Muppets or Sesame Street, the two quintessential picks of any young kids childhood. Some liked one or the other, heck maybe you were super excited about puppets and liked both. Regardless of your stuffed puppet allegiance, there is no denying that you have experienced the joy of watching puppets come to life on the television screen. They acted as our after school teachers, our friends, and babysitters even for lazy parents, but there was something magical to watching inanimate objects come to life. Often times, as kids mainly, we don’t understand that there is a lot of love and passion into breathing life into those characters we come to grow up with. Also is would be haunting to realize that Elmo is being controlled by some unknown guy with his hand up the ass of the puppet. Being Elmo isn’t just about knowing the man behind the face of the puppet, but it’s a look into this theatrical world that works to bring to life the iconic puppets of our childhood.

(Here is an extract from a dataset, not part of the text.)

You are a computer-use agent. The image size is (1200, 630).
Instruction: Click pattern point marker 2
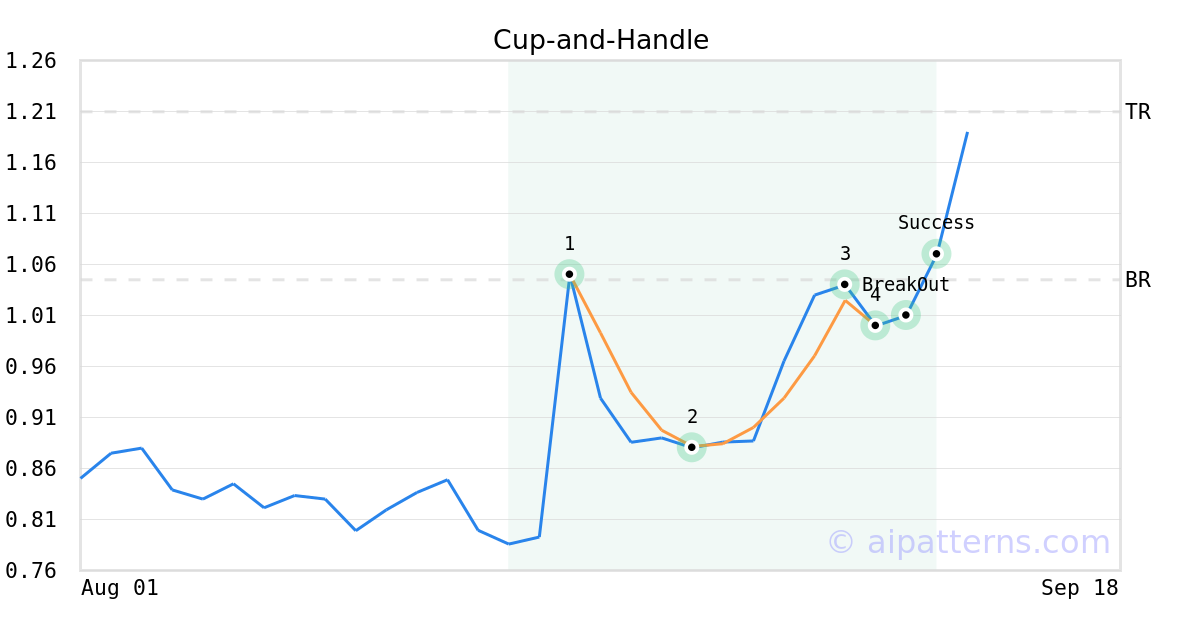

Most American parents are very much aware of Elmo, the child-like fuzzy red Muppet on Sesame Street who has become a favorite among the show’s youthful audience. But far fewer people know the name Kevin Clash, the puppeteer who brings Elmo to life, and filmmaker Constance Marks introduces viewers to the man behind the Muppet in this documentary. Clash, a big and burly-looking man with a large reserve of shyness, was born and raised in Baltimore and was something of a loner in his youth, but found a way to express himself when he discovered puppetry. In his teens, Clash began building his own puppets (once destroying one of his father’s coats to use as material for his latest project), and showed a remarkable talent for the art. Clash worked on a variety of television shows and movies before being hired to work on Sesame Street, where he formulated his most famous character. Being Elmo: A Puppeteer’s Journey offers a backstage look at Clash’s life and times, a look into his working methods, and insight into how he informs Elmo’s personality and uses the character to send a positive message to the world. (source)
While the synopsis focuses on Kevin Clash and his story about being Elmo, the film is actually a deeper look into the magic of puppeteer’s and their passion in bring us the images we grew up with in our development years as children. Being Elmo is a loving documentary, focusing on the iconic image of Elmo, but understanding the person behind the puppet. Kevin Clash has an amazing life, he is beloved by millions of kids for being Elmo and there is a touching insight into his love of being the soul behind the puppet. It’s a study on the craft of puppeteering and the involvement required to passionately portray a role model to millions out there.
The documentary could have been a bit heavy handed in drama. They do that sometimes, they are documentaries of course. But Being Elmo is a bit more of the kid in a candy store type of film. We always wanted to know what it is like doing the work that they do day in and day out and this documentary allows us to see what it takes to make magic. I was fascinated with this film, from getting to know more about Kevin Clash and the devotion he has to the craft of being a puppeteer, but also how amazing his life is being the icon to millions of children. He is down to Earth, honest and caring about his role in children’s lives, but there is a certain “thing” that he has that can turn a red pile of fur into the Elmo we know and love.
I enjoyed the documentary and the fact that while Elmo is the puppet that everyone loves, it’s also about showing the world behind the puppets. The care and creativity that is required for the job and the Willy Wonka backstage of props and sets used to develop a world that we can connect with. It isn’t just about the people behind the puppet, but the propping of the world behind them, along a lot of imagination and love to do what they do. Interviews with puppeteers and an intimate insight into the Henson world of puppets and art, Being Elmo is really a feel good documentary. One that you will watch the same rapt attention you had for Sesame Street or the Muppets when you were a kid.